Autonomie des universités

On doit noter aussi que certaines mobilisations étudiantes ont pu avoir lieu – et parvenir à un certain succès – sans qu’il ait eu une large convergence de luttes. On peut en prendre pour exemple celles qui sont apparues dans le cadre de l’application de la Loi relative aux libertés et responsabilités des universités (LRU), appelée aussi « loi sur l’autonomie des universités », et votée le 10 août 2007.

La question de l’autonomie des universités était l’une des mesures phares de la « rupture » invoquée par Nicolas Sarkozy pour son élection à la présidence de la République. Le texte initial est très contesté par l’UNEF et la FAGE. Dans un souci d’apaisement, Nicolas Sarkozy en avait fait retirer les points les plus polémiques dans la version présentée le 4 juillet 2007 en Conseil des ministres.

Mais la loi élargit les possibilités, pour les universités, de recourir à des fonds privés, notamment par le biais de créations de fondations universitaires. Cette disposition cristallise les inquiétudes de « désengagement financier de l’État » exprimées par nombre d’étudiants dans des assemblées générales qui se multiplient à l’automne 2007. En novembre, une majorité d’universités se retrouvent partiellement ou totalement en grève voire bloquées.

### LISTE DES LIGNES:
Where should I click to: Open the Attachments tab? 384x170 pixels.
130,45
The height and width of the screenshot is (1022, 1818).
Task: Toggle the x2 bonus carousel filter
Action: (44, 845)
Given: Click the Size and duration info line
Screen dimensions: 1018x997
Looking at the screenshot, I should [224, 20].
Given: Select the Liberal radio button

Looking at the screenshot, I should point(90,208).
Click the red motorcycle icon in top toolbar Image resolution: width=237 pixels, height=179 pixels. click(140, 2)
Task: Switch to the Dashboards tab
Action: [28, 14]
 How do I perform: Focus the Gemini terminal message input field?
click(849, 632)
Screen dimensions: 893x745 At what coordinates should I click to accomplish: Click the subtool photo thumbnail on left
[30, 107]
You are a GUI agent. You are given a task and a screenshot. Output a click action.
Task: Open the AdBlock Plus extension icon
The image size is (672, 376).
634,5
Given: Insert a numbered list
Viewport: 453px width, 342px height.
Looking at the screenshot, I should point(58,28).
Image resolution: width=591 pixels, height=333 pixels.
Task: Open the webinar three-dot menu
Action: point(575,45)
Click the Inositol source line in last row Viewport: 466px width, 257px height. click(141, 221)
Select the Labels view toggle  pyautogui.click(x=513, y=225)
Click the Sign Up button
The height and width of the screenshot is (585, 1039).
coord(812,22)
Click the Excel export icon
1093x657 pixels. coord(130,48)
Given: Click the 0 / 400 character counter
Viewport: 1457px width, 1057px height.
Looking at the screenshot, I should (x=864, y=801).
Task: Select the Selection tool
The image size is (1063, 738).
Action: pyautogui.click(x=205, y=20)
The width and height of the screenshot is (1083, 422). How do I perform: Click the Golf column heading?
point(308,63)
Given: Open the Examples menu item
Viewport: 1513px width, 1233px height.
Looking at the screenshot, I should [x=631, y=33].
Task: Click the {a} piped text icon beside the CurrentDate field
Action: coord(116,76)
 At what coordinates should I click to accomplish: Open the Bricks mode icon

### OBJECTIF:
Pouvez-vous recopier mot pour mot le passage du texte sur l'autonomie des universités qui commence par « La question de » et s'achève sur « Conseil des ministres. » ? Ces lignes proviennent d'une autre source que le texte.

### RÉPONSE ATTENDUE:
La question de l’autonomie des universités était l’une des mesures phares de la « rupture » invoquée par Nicolas Sarkozy pour son élection à la présidence de la République. Le texte initial est très contesté par l’UNEF et la FAGE. Dans un souci d’apaisement, Nicolas Sarkozy en avait fait retirer les points les plus polémiques dans la version présentée le 4 juillet 2007 en Conseil des ministres.